== Material for the task ==

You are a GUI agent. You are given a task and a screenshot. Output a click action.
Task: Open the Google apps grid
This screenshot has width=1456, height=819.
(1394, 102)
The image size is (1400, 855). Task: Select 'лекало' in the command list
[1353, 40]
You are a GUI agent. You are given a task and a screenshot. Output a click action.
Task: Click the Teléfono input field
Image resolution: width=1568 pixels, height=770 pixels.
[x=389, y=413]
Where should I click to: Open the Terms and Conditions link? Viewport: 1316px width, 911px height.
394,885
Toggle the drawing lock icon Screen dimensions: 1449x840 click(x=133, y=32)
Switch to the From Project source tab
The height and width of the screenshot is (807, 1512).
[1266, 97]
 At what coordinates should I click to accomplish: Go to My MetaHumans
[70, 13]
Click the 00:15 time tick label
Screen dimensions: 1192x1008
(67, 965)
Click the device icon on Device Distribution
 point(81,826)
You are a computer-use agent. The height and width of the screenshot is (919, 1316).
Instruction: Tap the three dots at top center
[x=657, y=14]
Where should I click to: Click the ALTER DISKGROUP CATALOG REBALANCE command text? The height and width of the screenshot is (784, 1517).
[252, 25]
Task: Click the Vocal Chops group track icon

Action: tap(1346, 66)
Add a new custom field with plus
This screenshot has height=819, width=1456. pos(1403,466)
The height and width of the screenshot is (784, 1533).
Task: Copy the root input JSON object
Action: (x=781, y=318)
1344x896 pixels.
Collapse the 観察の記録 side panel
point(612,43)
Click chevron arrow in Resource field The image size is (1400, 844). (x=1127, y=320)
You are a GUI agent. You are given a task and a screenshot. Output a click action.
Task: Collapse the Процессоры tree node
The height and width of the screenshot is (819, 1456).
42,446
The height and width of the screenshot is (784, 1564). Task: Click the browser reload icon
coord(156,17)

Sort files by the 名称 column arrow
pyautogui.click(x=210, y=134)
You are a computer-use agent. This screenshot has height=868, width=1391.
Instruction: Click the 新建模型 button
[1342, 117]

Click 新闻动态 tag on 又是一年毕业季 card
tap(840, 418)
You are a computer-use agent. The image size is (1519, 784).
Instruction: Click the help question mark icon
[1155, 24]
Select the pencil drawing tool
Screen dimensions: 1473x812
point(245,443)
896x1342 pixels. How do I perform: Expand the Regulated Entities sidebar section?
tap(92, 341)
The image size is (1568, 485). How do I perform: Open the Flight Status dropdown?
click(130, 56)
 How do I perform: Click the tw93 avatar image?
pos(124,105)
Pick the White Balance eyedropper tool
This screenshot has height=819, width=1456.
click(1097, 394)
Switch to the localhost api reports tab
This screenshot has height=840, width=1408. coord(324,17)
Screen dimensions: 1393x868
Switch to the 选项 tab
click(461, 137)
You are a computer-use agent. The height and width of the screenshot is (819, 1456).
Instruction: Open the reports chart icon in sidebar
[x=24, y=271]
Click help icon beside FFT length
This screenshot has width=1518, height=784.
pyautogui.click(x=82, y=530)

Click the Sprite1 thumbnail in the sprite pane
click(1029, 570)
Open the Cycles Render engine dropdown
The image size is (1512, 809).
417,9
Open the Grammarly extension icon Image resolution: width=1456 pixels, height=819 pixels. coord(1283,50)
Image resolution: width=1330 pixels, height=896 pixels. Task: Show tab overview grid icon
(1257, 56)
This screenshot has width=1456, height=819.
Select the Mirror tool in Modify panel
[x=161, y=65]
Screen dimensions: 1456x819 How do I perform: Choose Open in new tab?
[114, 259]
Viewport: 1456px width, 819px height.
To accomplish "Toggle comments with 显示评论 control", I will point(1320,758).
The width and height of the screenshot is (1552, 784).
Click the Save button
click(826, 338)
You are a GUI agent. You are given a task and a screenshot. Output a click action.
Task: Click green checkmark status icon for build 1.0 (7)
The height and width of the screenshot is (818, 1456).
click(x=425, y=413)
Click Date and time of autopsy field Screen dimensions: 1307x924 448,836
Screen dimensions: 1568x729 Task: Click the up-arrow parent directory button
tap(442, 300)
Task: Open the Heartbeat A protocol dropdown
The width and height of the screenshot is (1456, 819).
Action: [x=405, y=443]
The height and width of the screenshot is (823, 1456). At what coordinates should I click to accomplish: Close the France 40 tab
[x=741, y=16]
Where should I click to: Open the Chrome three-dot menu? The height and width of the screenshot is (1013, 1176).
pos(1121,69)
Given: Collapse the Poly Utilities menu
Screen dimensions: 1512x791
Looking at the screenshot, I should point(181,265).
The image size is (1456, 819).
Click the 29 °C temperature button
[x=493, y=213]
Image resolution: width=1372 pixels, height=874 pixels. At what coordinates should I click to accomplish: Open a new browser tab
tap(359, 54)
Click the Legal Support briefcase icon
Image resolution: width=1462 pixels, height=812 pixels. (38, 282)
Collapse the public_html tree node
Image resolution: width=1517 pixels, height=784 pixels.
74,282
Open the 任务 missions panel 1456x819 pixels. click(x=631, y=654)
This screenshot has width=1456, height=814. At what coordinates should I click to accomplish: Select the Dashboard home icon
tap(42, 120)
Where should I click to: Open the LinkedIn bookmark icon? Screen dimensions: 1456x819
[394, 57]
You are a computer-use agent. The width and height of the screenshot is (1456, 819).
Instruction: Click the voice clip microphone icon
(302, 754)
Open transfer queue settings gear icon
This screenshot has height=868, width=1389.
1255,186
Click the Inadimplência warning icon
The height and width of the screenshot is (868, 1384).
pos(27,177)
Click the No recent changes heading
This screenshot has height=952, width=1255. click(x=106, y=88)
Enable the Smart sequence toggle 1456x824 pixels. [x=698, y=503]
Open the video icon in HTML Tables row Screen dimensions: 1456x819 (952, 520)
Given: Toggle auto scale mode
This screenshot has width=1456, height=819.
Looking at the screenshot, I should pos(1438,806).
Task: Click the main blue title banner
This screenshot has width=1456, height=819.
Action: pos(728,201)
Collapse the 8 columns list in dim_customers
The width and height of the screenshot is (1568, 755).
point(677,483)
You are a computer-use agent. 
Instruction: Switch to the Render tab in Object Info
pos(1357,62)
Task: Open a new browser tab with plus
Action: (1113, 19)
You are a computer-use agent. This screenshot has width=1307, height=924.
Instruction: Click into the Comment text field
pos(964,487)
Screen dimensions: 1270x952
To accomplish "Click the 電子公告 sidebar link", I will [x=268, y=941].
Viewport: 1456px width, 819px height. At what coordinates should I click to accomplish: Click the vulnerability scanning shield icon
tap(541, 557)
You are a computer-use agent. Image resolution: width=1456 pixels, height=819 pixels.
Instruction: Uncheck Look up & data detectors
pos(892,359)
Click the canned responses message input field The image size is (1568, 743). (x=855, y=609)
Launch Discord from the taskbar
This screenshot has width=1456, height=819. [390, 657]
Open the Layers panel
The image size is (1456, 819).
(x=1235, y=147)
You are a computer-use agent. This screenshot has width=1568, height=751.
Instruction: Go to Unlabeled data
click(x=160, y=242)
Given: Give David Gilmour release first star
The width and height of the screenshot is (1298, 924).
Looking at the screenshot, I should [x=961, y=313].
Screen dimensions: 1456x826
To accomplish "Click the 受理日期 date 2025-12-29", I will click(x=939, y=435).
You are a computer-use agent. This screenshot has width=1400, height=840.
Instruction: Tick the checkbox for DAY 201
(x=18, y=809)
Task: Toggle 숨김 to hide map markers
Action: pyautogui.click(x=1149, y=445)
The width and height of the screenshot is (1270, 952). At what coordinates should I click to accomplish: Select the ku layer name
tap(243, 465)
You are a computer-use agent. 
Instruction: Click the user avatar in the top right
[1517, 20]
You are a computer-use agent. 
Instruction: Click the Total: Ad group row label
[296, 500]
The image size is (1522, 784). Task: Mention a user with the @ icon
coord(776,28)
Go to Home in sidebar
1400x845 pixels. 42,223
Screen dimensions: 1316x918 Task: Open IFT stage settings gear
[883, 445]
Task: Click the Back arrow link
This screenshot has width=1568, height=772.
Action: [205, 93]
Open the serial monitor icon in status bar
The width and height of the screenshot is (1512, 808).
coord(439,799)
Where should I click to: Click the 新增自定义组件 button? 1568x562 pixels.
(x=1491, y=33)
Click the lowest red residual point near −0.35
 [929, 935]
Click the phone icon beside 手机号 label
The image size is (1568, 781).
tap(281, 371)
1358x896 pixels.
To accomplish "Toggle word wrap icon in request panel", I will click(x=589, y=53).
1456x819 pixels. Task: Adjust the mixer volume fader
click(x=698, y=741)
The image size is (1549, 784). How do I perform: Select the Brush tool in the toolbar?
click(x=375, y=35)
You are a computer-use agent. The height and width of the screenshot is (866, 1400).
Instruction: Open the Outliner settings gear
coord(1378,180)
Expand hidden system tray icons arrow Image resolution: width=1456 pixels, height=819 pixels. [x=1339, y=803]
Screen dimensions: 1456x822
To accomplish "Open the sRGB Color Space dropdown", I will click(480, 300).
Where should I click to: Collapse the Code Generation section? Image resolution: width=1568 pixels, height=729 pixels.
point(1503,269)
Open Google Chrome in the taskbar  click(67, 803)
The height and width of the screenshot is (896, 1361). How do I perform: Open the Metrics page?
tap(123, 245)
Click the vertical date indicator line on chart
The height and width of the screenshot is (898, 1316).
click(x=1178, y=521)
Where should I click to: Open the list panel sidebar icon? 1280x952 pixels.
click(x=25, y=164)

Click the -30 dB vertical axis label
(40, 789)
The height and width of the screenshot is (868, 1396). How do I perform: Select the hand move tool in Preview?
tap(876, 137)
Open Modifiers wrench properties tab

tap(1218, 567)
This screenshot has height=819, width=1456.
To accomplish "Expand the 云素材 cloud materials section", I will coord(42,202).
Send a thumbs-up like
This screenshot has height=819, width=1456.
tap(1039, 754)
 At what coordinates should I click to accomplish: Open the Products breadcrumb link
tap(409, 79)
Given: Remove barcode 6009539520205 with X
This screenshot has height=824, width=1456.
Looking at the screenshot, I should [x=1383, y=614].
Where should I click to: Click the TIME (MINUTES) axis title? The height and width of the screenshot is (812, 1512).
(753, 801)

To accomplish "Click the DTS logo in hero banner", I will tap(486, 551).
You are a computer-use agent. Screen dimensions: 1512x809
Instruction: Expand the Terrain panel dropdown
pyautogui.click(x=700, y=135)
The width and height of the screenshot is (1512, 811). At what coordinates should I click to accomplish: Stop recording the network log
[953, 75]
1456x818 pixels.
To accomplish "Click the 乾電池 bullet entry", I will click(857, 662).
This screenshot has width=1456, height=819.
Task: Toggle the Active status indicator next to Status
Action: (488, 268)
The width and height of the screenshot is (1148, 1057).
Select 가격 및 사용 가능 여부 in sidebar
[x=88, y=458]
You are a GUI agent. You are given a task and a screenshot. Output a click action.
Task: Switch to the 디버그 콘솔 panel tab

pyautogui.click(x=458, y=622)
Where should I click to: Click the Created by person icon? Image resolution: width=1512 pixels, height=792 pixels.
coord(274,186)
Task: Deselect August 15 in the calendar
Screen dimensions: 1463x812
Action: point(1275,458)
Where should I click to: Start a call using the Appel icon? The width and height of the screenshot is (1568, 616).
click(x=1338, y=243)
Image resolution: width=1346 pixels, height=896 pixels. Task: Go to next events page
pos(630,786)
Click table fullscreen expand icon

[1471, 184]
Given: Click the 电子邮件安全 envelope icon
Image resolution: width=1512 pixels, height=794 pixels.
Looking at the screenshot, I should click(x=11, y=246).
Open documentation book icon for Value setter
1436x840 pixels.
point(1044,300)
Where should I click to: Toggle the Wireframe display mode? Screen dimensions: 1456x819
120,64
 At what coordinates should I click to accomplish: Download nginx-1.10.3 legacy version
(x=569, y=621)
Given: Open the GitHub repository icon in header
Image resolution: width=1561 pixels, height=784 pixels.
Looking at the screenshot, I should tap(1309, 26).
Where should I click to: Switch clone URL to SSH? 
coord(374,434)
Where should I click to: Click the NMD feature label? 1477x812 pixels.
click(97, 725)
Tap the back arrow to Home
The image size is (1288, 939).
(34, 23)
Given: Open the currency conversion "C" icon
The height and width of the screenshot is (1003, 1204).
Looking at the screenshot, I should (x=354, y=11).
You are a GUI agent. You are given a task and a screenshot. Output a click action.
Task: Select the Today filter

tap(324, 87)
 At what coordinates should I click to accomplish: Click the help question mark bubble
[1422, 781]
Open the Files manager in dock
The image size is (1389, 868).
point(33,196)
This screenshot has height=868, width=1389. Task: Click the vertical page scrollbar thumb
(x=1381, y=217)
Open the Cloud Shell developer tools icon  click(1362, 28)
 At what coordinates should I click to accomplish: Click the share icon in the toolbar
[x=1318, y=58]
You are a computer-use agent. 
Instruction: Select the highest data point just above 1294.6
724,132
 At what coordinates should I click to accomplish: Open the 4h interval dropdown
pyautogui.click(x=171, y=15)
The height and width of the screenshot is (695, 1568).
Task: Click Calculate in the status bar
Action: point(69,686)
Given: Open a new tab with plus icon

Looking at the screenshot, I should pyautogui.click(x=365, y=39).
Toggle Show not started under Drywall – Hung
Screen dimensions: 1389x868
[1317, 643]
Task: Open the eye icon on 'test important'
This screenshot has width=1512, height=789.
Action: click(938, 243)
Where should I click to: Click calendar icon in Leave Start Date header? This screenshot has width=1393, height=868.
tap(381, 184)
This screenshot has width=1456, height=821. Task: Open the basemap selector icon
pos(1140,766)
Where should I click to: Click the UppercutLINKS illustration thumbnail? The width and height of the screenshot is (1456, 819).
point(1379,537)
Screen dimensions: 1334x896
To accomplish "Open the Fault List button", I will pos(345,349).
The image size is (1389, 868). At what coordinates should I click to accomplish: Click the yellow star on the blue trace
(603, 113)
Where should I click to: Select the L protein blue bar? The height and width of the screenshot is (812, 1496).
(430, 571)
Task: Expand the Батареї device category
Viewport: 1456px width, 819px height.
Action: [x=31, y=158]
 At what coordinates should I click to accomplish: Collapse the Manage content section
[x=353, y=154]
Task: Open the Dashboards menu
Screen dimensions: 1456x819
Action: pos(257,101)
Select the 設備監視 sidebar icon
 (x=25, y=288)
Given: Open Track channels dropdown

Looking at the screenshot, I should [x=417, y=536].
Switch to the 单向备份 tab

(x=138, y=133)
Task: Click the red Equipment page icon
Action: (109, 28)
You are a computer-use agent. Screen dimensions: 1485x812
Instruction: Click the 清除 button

===

### Work instruction
Restate word for word the entries above, starting at the line with "Collapse the 8 columns list in dim_customers" and ending at the line with "Open the Layers panel", inclusive, and no others.

### Final answer
Collapse the 8 columns list in dim_customers
The width and height of the screenshot is (1568, 755).
point(677,483)
You are a computer-use agent. 
Instruction: Switch to the Render tab in Object Info
pos(1357,62)
Task: Open a new browser tab with plus
Action: (1113, 19)
You are a computer-use agent. This screenshot has width=1307, height=924.
Instruction: Click into the Comment text field
pos(964,487)
Screen dimensions: 1270x952
To accomplish "Click the 電子公告 sidebar link", I will [x=268, y=941].
Viewport: 1456px width, 819px height. At what coordinates should I click to accomplish: Click the vulnerability scanning shield icon
tap(541, 557)
You are a computer-use agent. Image resolution: width=1456 pixels, height=819 pixels.
Instruction: Uncheck Look up & data detectors
pos(892,359)
Click the canned responses message input field The image size is (1568, 743). (x=855, y=609)
Launch Discord from the taskbar
This screenshot has width=1456, height=819. [390, 657]
Open the Layers panel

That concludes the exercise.